Understanding Reflection Needs for Personal Health Data in Diabetes
Temiloluwa Prioleau, Ashutosh Sabharwal, Madhuri M. Vasudevan

TL;DR
This study explores user needs for reflection tools in diabetes management, developing a visualization that helps users identify patterns in blood glucose data and highlighting features for effective data interpretation.
Contribution
It introduces PixelGrid, a matrix-based visualization for blood glucose data, and provides insights into user preferences for effective reflection tools in diabetes care.
Findings
84% of users found PixelGrid useful for pattern identification
Users prefer visualizations with textual descriptors and concise presentation
Future tools should automate pattern detection and provide actionable insights
Abstract
To empower users of wearable medical devices, it is important to enable methods that facilitate reflection on previous care to improve future outcomes. In this work, we conducted a two-phase user-study involving patients, caregivers, and clinicians to understand gaps in current approaches that support reflection and user needs for new solutions.
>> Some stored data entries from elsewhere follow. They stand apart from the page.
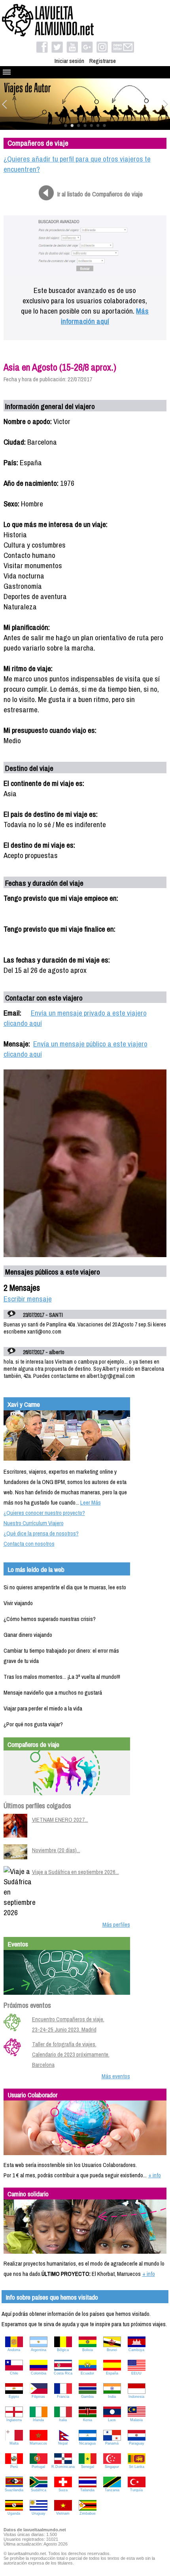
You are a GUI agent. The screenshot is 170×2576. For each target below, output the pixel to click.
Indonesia (136, 2397)
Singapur (112, 2467)
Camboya (136, 2350)
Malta (14, 2443)
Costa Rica (63, 2373)
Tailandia (87, 2490)
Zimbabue (87, 2513)
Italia (63, 2420)
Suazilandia (14, 2490)
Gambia (87, 2397)
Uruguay (38, 2513)
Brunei (112, 2350)
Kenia (87, 2420)
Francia (63, 2397)
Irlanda (38, 2420)
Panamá (112, 2443)
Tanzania (112, 2490)
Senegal (87, 2467)
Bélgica (63, 2350)
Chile (14, 2373)
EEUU (136, 2373)
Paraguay (136, 2443)
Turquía (136, 2490)
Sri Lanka (136, 2467)
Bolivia (87, 2350)
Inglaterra (14, 2420)
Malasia (136, 2420)
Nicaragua (87, 2443)
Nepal (63, 2443)
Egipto (14, 2397)
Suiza (63, 2490)
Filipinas (38, 2397)
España (112, 2373)
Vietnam (63, 2513)
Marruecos (38, 2443)
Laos (112, 2420)
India (112, 2397)
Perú (14, 2467)
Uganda (14, 2513)
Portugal (38, 2467)
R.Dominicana (63, 2467)
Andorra (14, 2350)
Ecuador (87, 2373)
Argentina (38, 2350)
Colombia (38, 2373)
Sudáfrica (38, 2490)
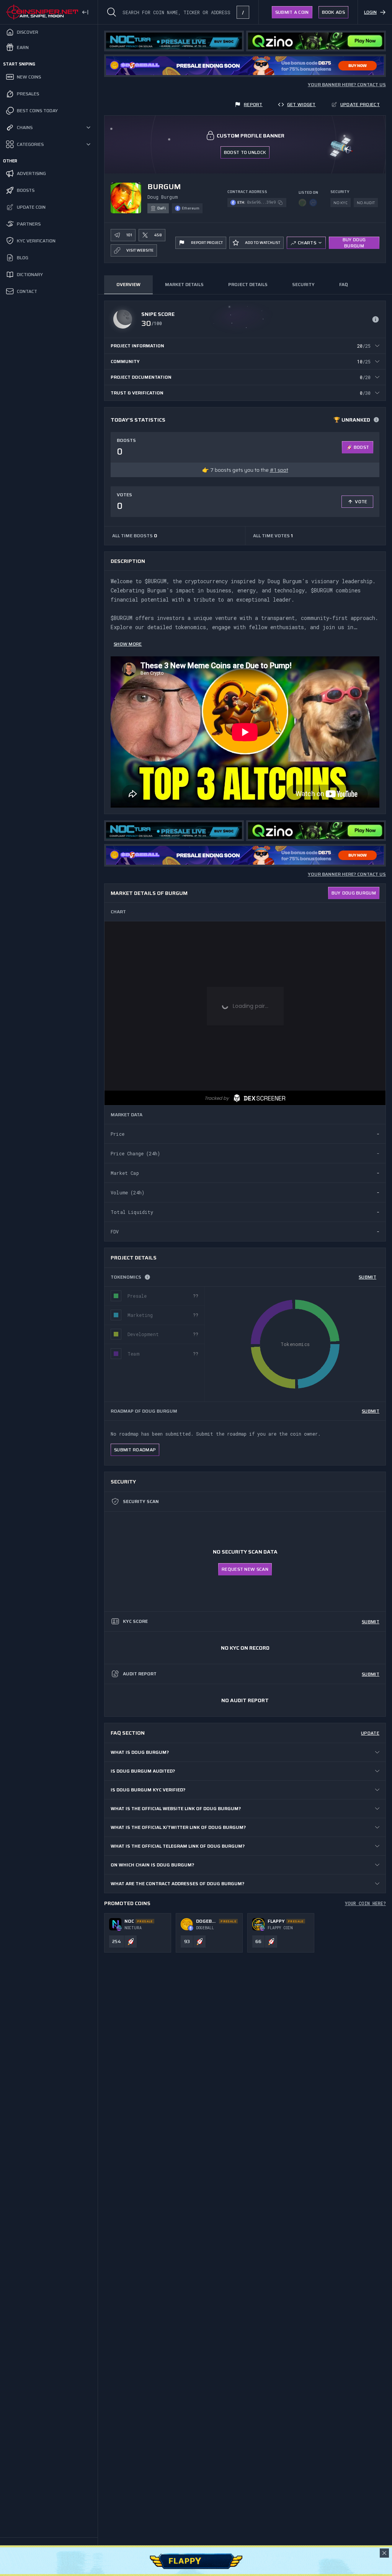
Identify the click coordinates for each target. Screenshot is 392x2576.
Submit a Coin (292, 12)
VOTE (361, 501)
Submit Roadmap (135, 1449)
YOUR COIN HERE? (365, 1903)
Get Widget (301, 104)
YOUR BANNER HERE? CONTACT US (347, 85)
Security (303, 284)
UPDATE (370, 1733)
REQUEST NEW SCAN (245, 1569)
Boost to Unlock (245, 152)
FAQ (343, 284)
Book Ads (333, 12)
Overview (128, 284)
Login (370, 12)
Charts (307, 242)
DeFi (161, 208)
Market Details (184, 284)
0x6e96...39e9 (261, 202)
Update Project (360, 104)
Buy (354, 892)
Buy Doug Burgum (354, 243)
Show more (128, 644)
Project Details (248, 284)
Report (253, 104)
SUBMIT (367, 1277)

Our results show that users desire to have specific summarization metrics, solutions that minimize cognitive effort, and solutions that enable data integration to support meaningful reflection on diabetes management. In addition, we developed and evaluated a visualization called PixelGrid that presents key metrics in a matrix-based plot. Majority of users (84%) found the matrix-based approach to be useful for identifying salient patterns related to certain times and days in blood glucose data. Through our evaluation we identified that users…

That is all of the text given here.